[[ Material shown, beginning ]]

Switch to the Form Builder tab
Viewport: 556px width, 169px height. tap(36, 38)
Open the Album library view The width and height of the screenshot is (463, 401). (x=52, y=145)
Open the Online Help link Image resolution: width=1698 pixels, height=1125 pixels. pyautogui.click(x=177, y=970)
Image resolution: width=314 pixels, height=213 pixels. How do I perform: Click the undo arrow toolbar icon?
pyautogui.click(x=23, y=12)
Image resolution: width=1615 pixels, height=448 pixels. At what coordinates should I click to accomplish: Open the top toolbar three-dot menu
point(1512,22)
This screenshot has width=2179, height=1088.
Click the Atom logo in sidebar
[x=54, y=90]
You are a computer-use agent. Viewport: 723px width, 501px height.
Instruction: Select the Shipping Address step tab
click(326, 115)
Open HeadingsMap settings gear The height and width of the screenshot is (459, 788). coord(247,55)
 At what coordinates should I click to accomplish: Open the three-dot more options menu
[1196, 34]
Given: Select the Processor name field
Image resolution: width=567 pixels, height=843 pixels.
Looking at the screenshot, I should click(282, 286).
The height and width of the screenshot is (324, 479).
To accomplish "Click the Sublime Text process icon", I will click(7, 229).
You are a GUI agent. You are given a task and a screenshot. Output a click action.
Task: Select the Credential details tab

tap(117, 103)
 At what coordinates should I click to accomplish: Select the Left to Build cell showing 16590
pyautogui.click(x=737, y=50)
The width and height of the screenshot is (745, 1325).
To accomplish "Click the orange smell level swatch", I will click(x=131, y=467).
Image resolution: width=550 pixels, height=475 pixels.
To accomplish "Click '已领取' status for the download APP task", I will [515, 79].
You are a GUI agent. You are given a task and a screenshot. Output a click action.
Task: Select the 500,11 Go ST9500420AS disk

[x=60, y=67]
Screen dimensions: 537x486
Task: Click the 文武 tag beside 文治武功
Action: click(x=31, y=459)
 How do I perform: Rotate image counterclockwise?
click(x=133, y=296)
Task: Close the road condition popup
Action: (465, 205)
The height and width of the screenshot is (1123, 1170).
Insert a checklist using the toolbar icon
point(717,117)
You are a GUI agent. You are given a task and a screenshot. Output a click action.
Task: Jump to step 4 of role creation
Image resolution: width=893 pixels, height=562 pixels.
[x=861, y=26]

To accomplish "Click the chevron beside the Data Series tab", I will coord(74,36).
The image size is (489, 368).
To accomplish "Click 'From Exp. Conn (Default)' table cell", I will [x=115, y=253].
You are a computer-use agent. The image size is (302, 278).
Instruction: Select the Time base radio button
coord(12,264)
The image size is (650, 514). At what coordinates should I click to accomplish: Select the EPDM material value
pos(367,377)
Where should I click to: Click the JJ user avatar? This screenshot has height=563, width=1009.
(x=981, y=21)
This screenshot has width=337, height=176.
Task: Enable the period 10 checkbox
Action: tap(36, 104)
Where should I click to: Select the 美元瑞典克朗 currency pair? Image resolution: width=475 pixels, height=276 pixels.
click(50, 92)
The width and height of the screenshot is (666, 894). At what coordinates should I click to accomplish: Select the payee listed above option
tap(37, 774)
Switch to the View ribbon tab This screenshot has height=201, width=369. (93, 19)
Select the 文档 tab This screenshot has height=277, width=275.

[[ Material shown, end ]]

What the task asks :: Which lines above contain the word "will"? Copy all of them.

Finished exercise ::
To accomplish "Click the Sublime Text process icon", I will click(7, 229).
To accomplish "Click the orange smell level swatch", I will click(x=131, y=467).
To accomplish "Click '已领取' status for the download APP task", I will [515, 79].
To accomplish "Click the chevron beside the Data Series tab", I will coord(74,36).
To accomplish "Click 'From Exp. Conn (Default)' table cell", I will [x=115, y=253].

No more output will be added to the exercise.